**About this task**
Would you please output the lines from the one holding "Screen dimensions: 580x464" to the end of the entries, exactly and with no others?

Saved entries
++++++++++
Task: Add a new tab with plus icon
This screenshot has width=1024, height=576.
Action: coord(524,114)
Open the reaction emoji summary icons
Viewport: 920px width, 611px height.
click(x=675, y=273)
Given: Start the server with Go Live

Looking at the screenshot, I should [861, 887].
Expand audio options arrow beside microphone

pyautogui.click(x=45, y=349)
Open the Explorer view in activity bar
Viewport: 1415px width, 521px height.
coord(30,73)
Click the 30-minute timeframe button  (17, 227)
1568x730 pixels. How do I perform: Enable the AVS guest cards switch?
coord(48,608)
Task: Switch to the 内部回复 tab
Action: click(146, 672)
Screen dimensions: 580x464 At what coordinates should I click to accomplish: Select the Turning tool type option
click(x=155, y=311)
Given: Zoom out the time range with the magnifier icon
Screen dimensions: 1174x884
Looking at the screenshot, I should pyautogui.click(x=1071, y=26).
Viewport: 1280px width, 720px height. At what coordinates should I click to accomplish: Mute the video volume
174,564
++++++++++
**Written solution**
Screen dimensions: 580x464 At what coordinates should I click to accomplish: Select the Turning tool type option
click(x=155, y=311)
Given: Zoom out the time range with the magnifier icon
Screen dimensions: 1174x884
Looking at the screenshot, I should pyautogui.click(x=1071, y=26).
Viewport: 1280px width, 720px height. At what coordinates should I click to accomplish: Mute the video volume
174,564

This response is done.